Marcosson, Samuel A. 1961-
Marcosson, Samuel A. 1961-
MARCOSSON, Samuel A. 1961-
Born September 23, 1961, in Brooklyn, NY; son of Thomas and Linda Marcosson. Ethnicity: "Caucasian." Education: Bradley University, B.A. (summa cum laude), 1983; Yale Law School, J.D., 1986. Religion: Jewish.
Office—Louis D. Brandeis School of Law, University of Louisville, Louisville, KY 40292. E-mail—[email protected].
Clerked for Judge George C. Pratt, Second Circuit Court of Appeals, 1986-88; Equal Employment Opportunity Commission, Washington, DC, Office of General Counsel, senior attorney, 1988-96; University of Missouri-Kansas City School of Law, visiting professor, 1995; University of Louisville, Brandeis School of Law, assistant professor, 1996-2000, associate professor, 2000-03, professor, 2003—.
National Lesbian & Gay Law Association (annual conference, program cochair, 1998; amicus committee, cochair, 1998-2000).

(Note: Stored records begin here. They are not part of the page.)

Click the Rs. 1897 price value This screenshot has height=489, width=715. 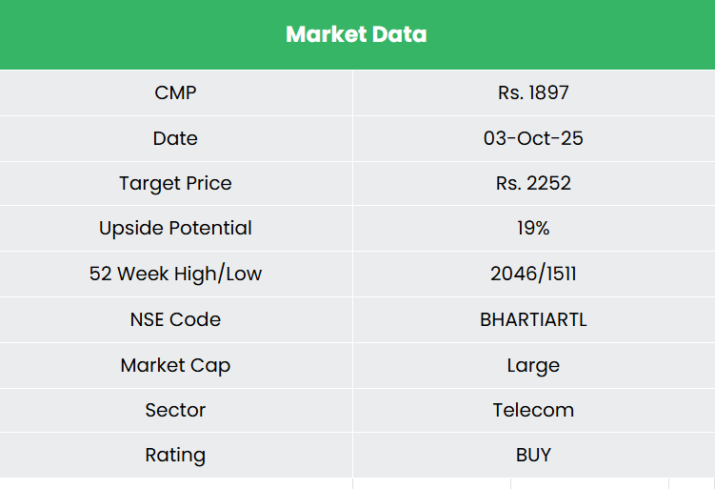533,92
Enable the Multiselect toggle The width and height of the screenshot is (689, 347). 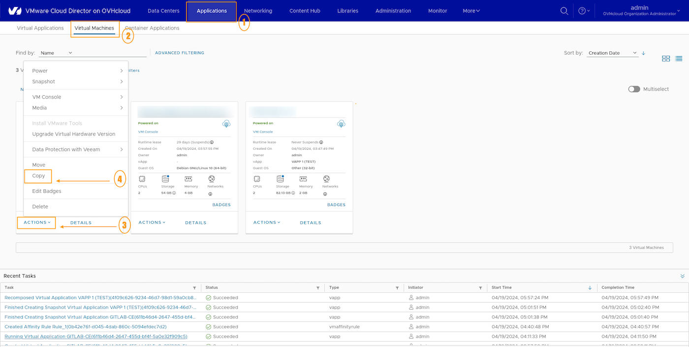(634, 89)
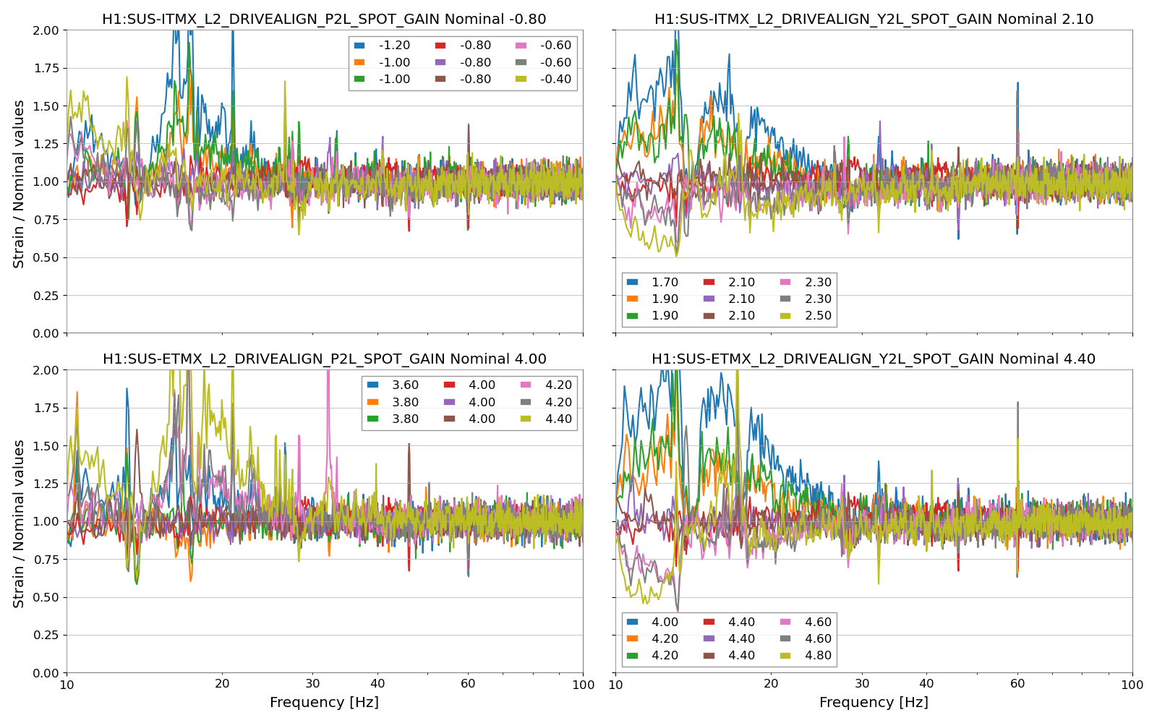This screenshot has height=723, width=1157.
Task: Click Frequency [Hz] axis label under ETMX Y2L plot
Action: point(874,702)
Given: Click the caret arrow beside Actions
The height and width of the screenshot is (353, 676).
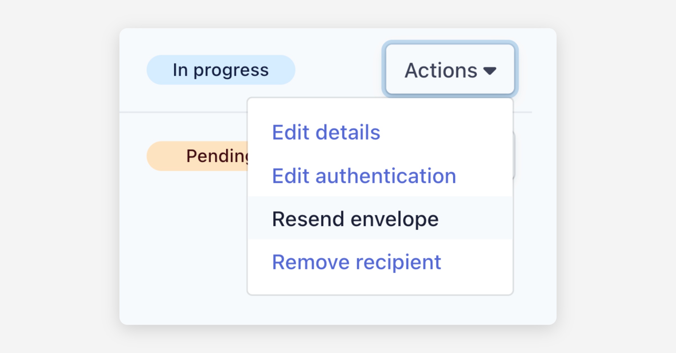Looking at the screenshot, I should [x=490, y=71].
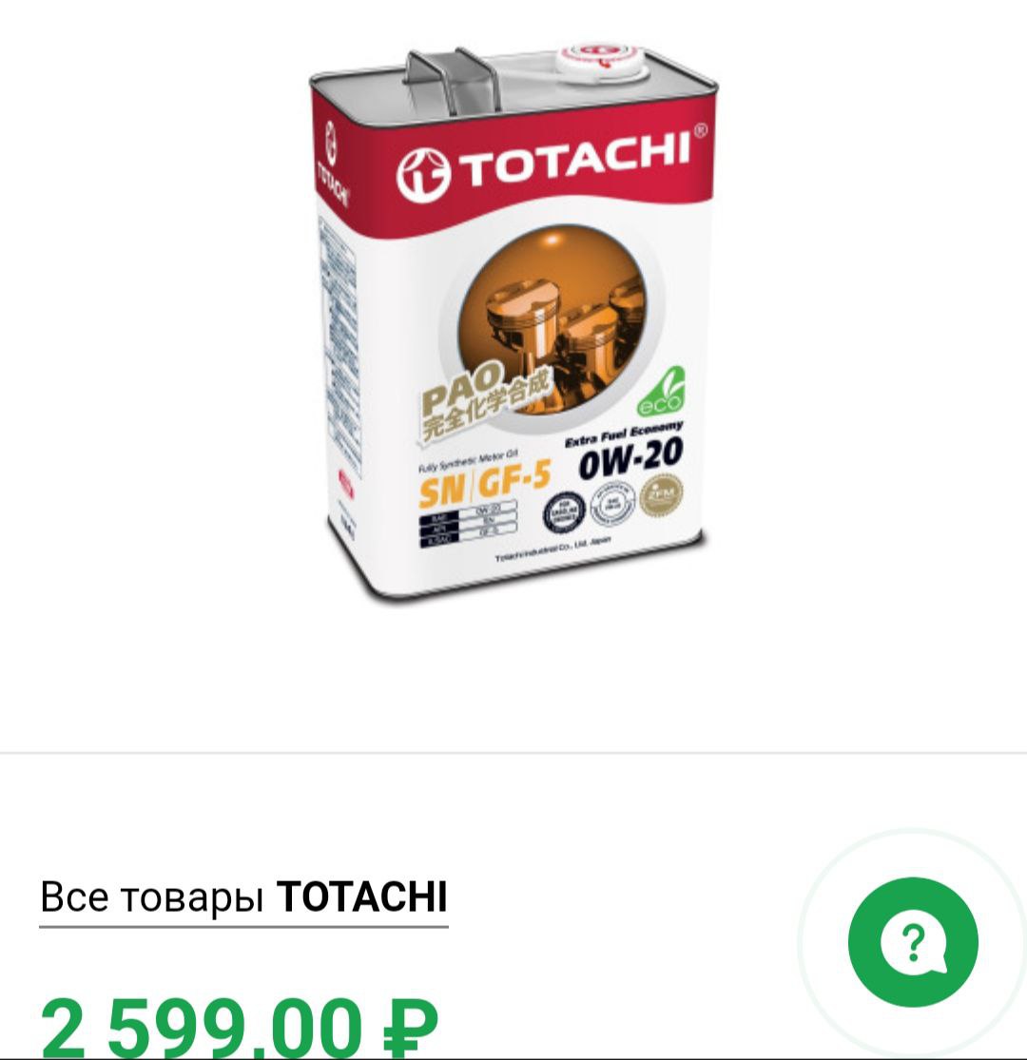1027x1060 pixels.
Task: Click the gray metal handle on the can top
Action: (454, 83)
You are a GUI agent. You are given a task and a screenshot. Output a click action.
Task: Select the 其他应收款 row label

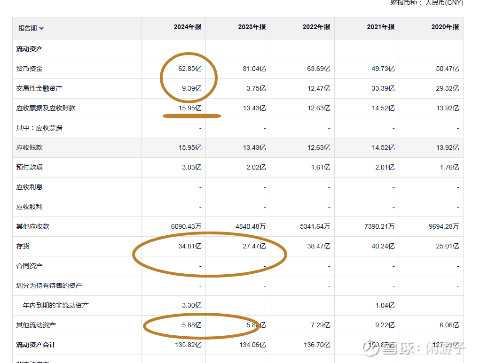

Yale Law Journal, senior editor; Herbert Wechsler National Criminal Law Moot Court Competition, national champion, 1998-99, 1999-2000.
A lawyer and prominent gay rights advocate, Samuel Marcosson served eight years at the Equal Employment Opportunity Commission, arguing numerous equal opportunity cases before federal appeals courts. Marcosson has drawn upon that extensive experience in his teaching career at the Brandeis School of Law, and equally so as an adviser and board member of the National Lesbian & Gay Law Association.
Throughout his legal and academic career, Marcosson has argued against a legal doctrine that has come to be known as "originalism." This theory holds that the only legitimate basis for constitutional interpretation is the original intent of the framers, and that Supreme Court Justices and appellate justices had unjustly expanded government powers and invented constitutional rights, often in the kinds of cases brought by agencies like the EEOC and organizations like the National Lesbian & Gay Law Association. In Original Sin: Clarence Thomas and the Failure of the Constitutional Conservatives, Marcosson takes Justice Thomas (incidentally, a former EEOC head) as a representative originalist, asking how would Thomas would have used his principles to decide the case of Loving v. Virginia, the case in which the Supreme Court struck down state laws against interracial marriage, laws that would have invalidated Thomas's own marriage. "What at first seems a contrivance leads to an ultimately convincing argument that the world derived from constitutional originalism is purely theoretical," concluded Booklist contributor Will Hickman.
For Marcosson, originalists like Justice Thomas and his mentor, Justice Antonin Scalia, suffer from the very tendencies they criticize in their opponents: self-interested reasoning, a tendency to bend the law to political ends, and a vagueness that makes their rulings unpredictable and often arbitrary. Marcosson seeks for an alternative doctrine, "legitimation," by which the Court would seek out the "original sins" in the Constitution and seek to remove them. While disagreeing with much of the book, including the conflation of Thomas's and Scalia's views and the supposed impossibility of true originalism, Law and Politics Book Review contributor Scott Gerber concluded, "These criticisms aside, Professor Marcosson has written a good book. Its tone is appropriate, its arguments are provocative, and its subject matter is significant."
BIOGRAPHICAL AND CRITICAL SOURCES:
Booklist, August, 2002, Will Hickman, review of Original Sin: Clarence Thomas and the Failure of the Constitutional Conservatives, p. 1897.
Choice, December, 2002, M. W. Bowers, review of Original Sin, p. 708.
Harvard Law Review, April, 2003 review of Original Sin, p. 1931.
Law and Politics Book Review, July, 2002, Scott Gerber, review of Original Sin, pp. 360-362.